_Excerto_:

*****

Foi na Associação da Picha, pequena aldeia do concelho de Pedrogão Grande, que encontrámos o nosso entrevistado. Sentados à mesa no salão de festas, com a companhia de Gonçalo Reis, tesoureiro da associação, ouvimos Aires Manuel Reis Fernandes Martins. Nascido em 1957, ainda na ‘juventude’ dos seus sessenta e sete anos, mostrou de imediato satisfação por não deixarmos esquecer este tema que lhe é tão querido. 

Jornal Horizonte (JH) – O Sr. Aires foi resineiro...
Aires Martins (AM) – Fui resineiro durante vinte anos seguidos... Desde os meus treze anos... Mal tive tempo de fazer a quarta classe... Dos sete aos onze anos saía da escola e tinha que tratar do gado… Também ia ao mato... aos treze fui logo para a resina. Acompanhava o meu pai, foi com ele que aprendi…

JH – Quantos pinheiros tinham à vossa responsabilidade?
AM – O meu pai e eu começámos com oito mil... Nossos e alguns outros alugados, de outros proprietários… Mas vinham alguns proprietários de alguns terrenos, que se zangaram com outros por qualquer motivo como problemas de contas e quezílias e iam passando os contratos para o meu pai. E passámos de oito para catorze mil. Como gostava do serviço feito, mas bem feito, eu esforçava-me e a certa altura ofereceu-me parte da área ou cem contos por ano, no fim da campanha, ou se eu quisesse dava-me preferência, dava-me sociedade.

JH – Cem contos era muito dinheiro...
AM – Era... Mas também havia despesas.

E a história continua com as peripécias do resineiro pelos pinhais afora. Era também vigilante da natureza, à sua maneira, sem o saber. Não lhe passava pela cabeça que a sua profissão era também ela uma forma de prevenção contra incêndios. Os pinhais estavam limpos muito à custa do trabalho e sacrifício do resineiro.

JH – Como é que fazia sair a resina do pinheiro?
AM – A renova... Que era a aplicação do ácido e mais tarde de uma pasta. Era isso que obrigava à saída da resina. Era um serviço que tinha que ser muito bem feito por nós.

O pai era exigente no serviço. Só assim poderia obter um bom resultado sem ferir ou matar um pinheiro. Fazia-se a renova com a sangria feita à medida, porque, diz “se viesse a fiscalização dava multa e era pesada”. Explica ao pormenor:
AM – A talha, peça em madeira, uma cavacazinha ou carcódia; feita com uma inclinação específica para puxar a resina para o meio a fim de que caísse pela bica diretamente no púcaro, sem desperdiçar. Sem que escorresse pelos lados dos pinheiros... Sempre com aquela certeza até ao final da campanha. E as bicas limpas. Porque se as bicas não fossem limpas a resina passava entre a bica e o ‘calo’ (resina seca) caía para o chão e, sendo limpa, vinha pelo centro da bica até ao púcaro. Com o maço batia-se o entalhe, o mete bicas... O maço a bater, a bica entrava... Punha-se uma cavilha para segurar o púcaro.

*****

_Amostra dos dados_:

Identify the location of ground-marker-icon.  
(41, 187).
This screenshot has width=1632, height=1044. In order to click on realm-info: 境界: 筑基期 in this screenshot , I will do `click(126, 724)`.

*****

_Enunciado_:
Na entrevista sobre a resinagem, durante quantos anos seguidos Aires Martins foi resineiro?

_Resolução_:
Durante vinte anos seguidos, desde os treze anos.